The Swiss government was sent back to the start as Swiss voters rejected the plans to overhaul the corporate tax system. This step was taken by the Swiss voters because the reform tried to eradicate the ultra-low tax rates for thousands of multinational companies.
The Federal bill on Corporate Tax Reform III (CTR III) was rejected in popular vote on 12th February. The Federal Council is set to prepare a revised bill that implies that reform shall not take effect in 2019 as per plan but will be delayed by 1-3 years. The delay shall depend on the further legislative procedure. Until a new law is passed, current tax legislation remains in force.
Supposedly, CTR III was to align the Swiss corporate tax system with international standards. This was to be done by replacing the existing tax regimens with a new set of measures that are accepted internationally effective January 1, 2019. Disagreements on the handling of anticipated tax losses and scope of new measures resulted in rejection. According to the opponents, the Swiss tax paying population will have to bear the tax revenue shortfall. Partial taxation of dividend income for individuals and notional interest deduction were main drivers of the rejection of CTR III.

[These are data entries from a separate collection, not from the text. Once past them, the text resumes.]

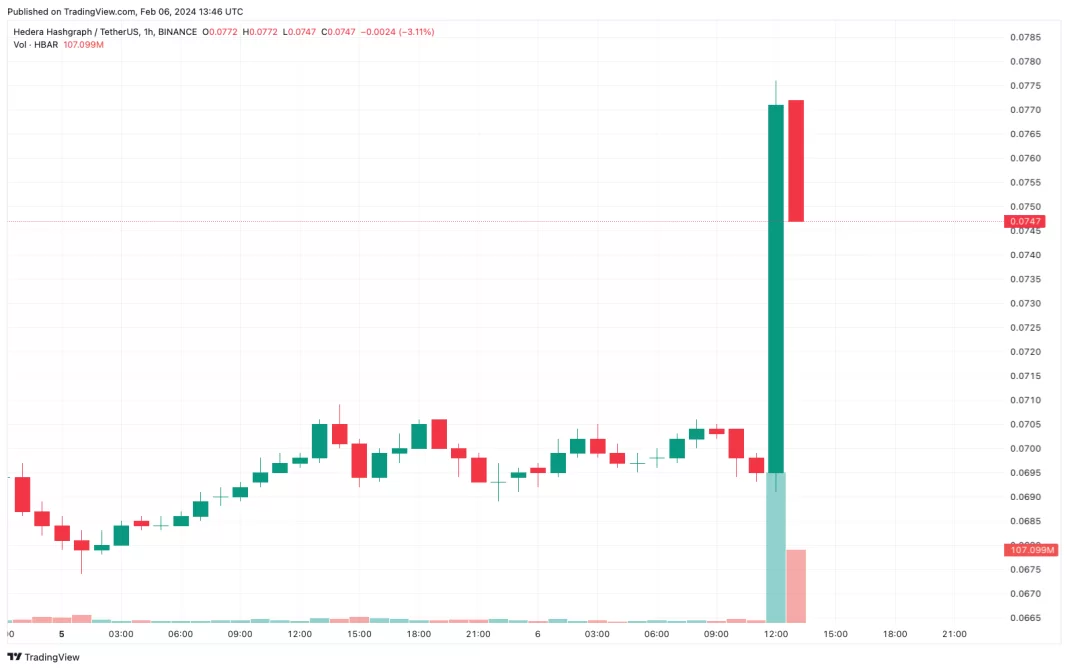Click the light red volume bar beside it
This screenshot has width=1068, height=670.
click(796, 585)
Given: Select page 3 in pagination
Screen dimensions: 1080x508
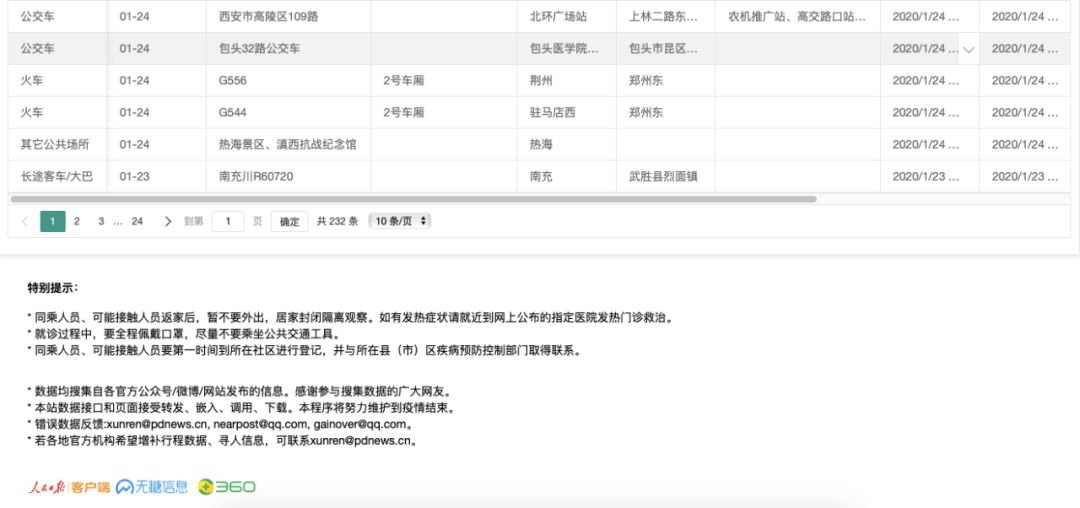Looking at the screenshot, I should pos(101,221).
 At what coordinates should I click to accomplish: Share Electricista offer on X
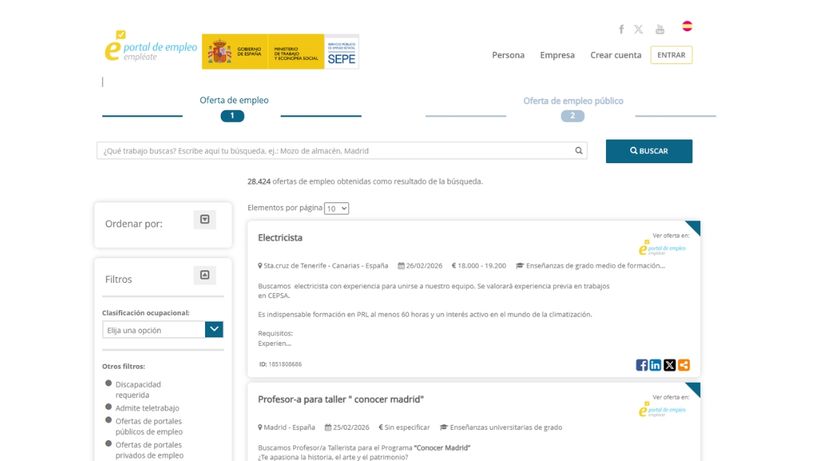point(670,365)
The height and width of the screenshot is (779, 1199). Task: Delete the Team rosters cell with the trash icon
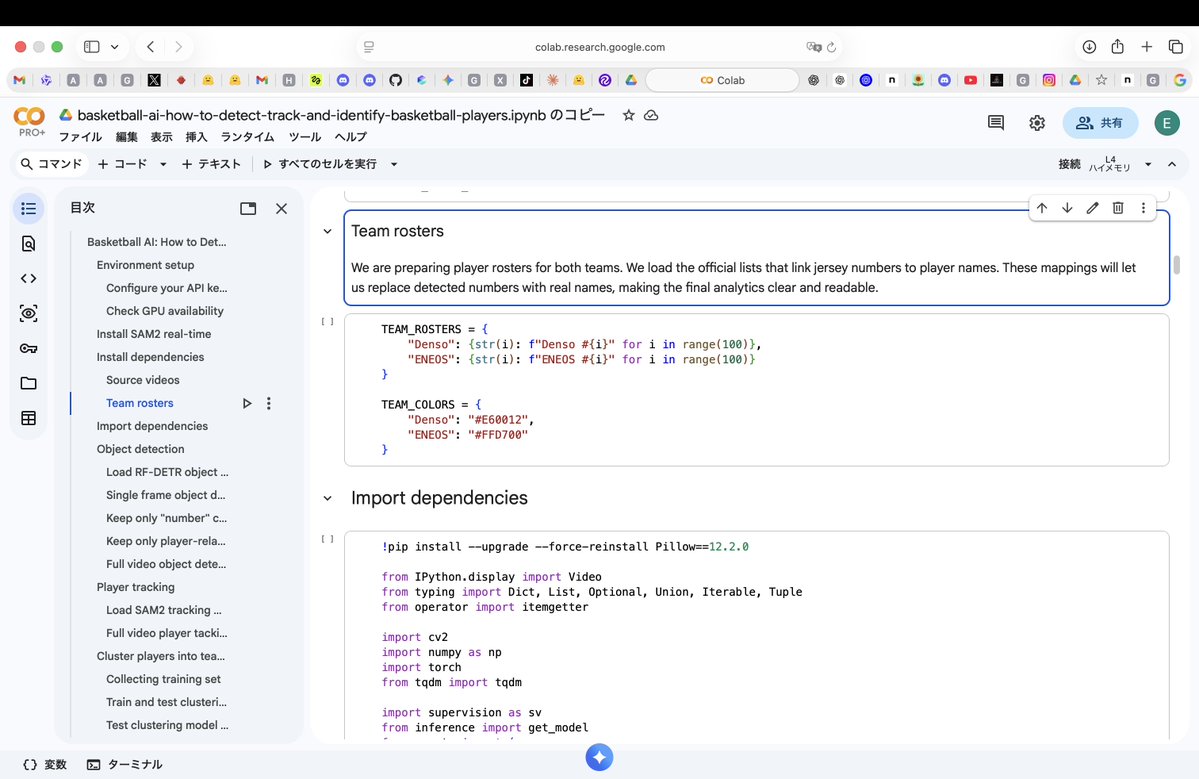[1118, 208]
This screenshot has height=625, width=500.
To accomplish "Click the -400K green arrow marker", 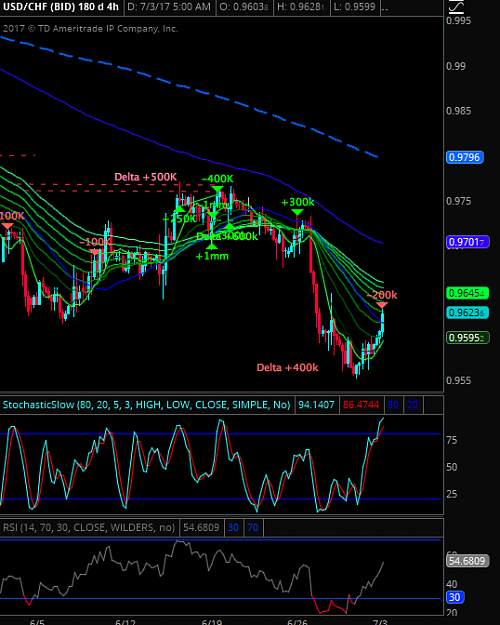I will 217,189.
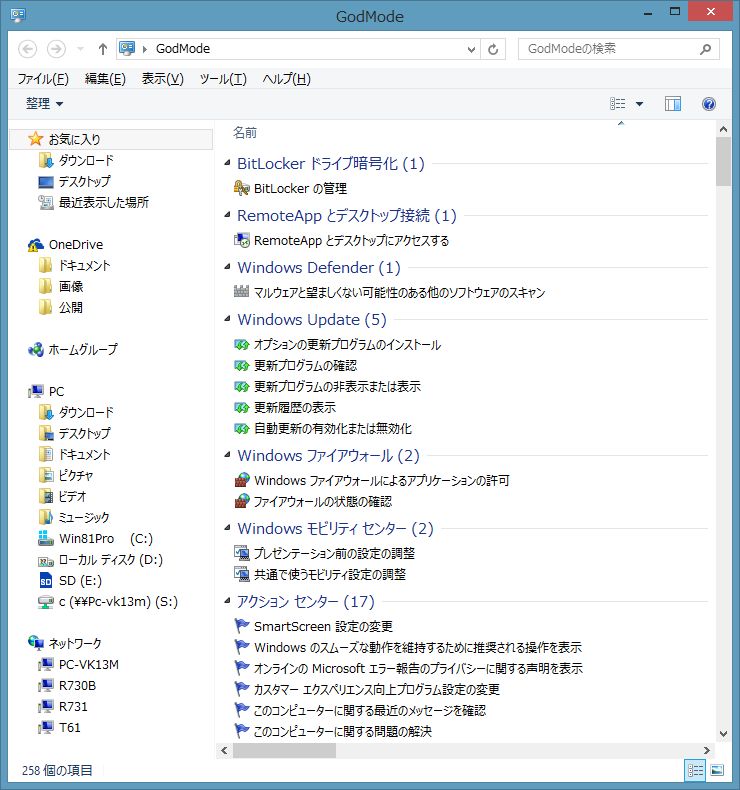Click the Windows Update group header
The image size is (740, 790).
click(x=311, y=320)
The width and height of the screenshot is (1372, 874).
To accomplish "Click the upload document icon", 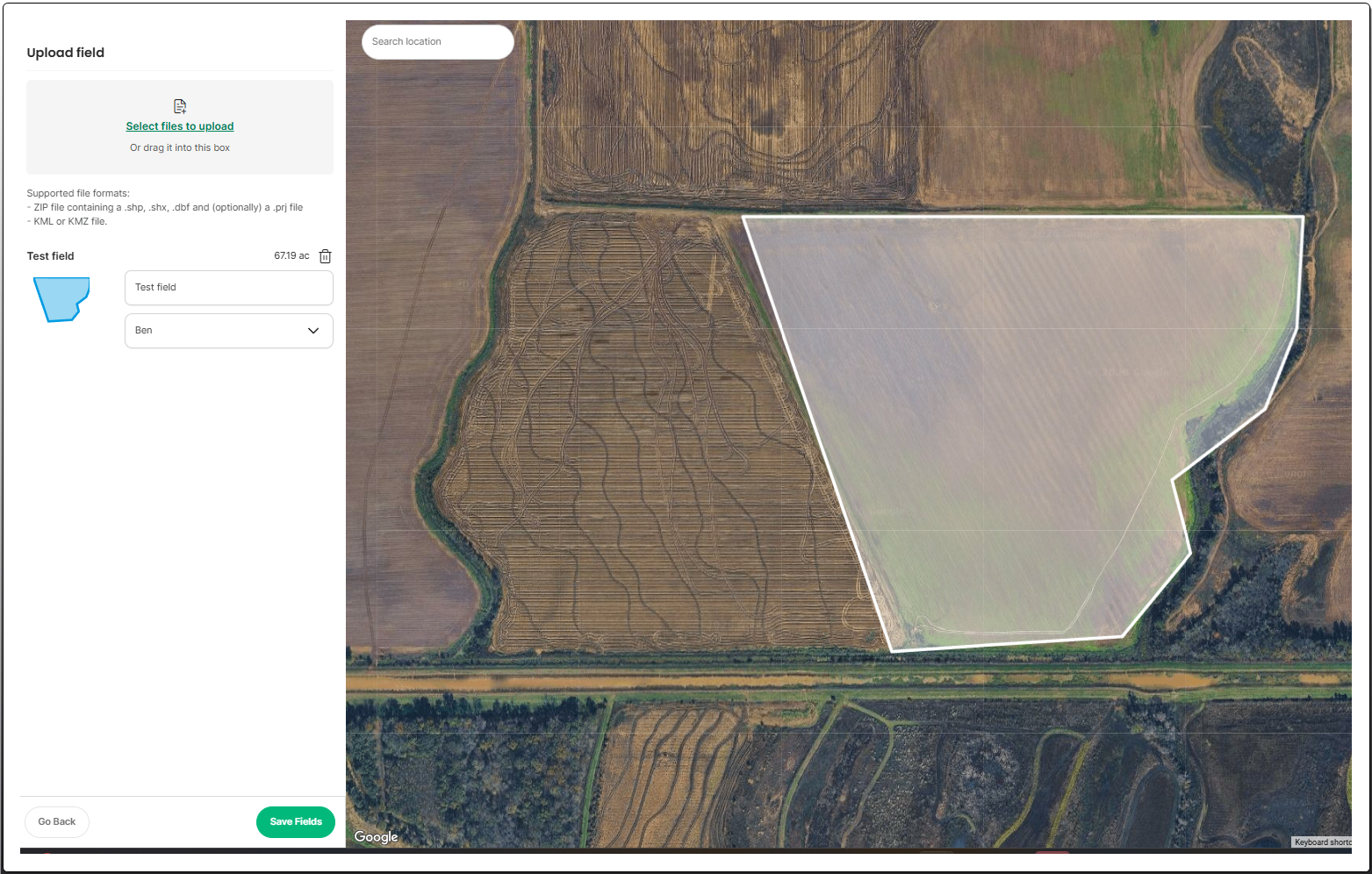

There is no argument on the need of tax reform itself and Switzerland is dedicated to reforms the tax system so that it can maintain its repute as a profitable business location for international companies. Even the Swiss agree on the need of Swiss tax system especially in connection with the difference in taxation between the Swiss and foreign companies and reduction of effective rates of corporate of income tax.
The rejection of CTR III by the Swiss voters of 59.1% shall cause a delay in the implementation. The preparation and adoption of revised federal bill is going to take some time as well. The reform has to be redrafted. Switzerland was expected to diminish its preferential tax regimes by 31st December, 2018 so there is a possibility that this delay shall have its effects on the OECD, European Union number of bilateral relationships.
According to the Federal Council the revised bill on tax reform shall be prepared as quickly as possible in close discussions and consultations with communes, business community, cantons and political parties. Though how long it is going to take has not been confirmed yet but the delay is expected to be of one to three years as the reform is quite complex. Additionally, two years are required by the cantons for implementation at cantonal level. It is thought that further legislative procedure that includes that Swiss tax reform shall be discussed in a dialogue with the Organization for Economic Co-operation and Development and European Union.
Despite of the rejection of CTR III and delay in the new tax reform, Switzerland still remains a profitable and attractive business location. Switzerland boasts of highly skilled workforce, attractive tax environment and incredible infrastructure. Potential impact of future changes and alternative strategies should be analyzed by companies that are in business with Switzerland.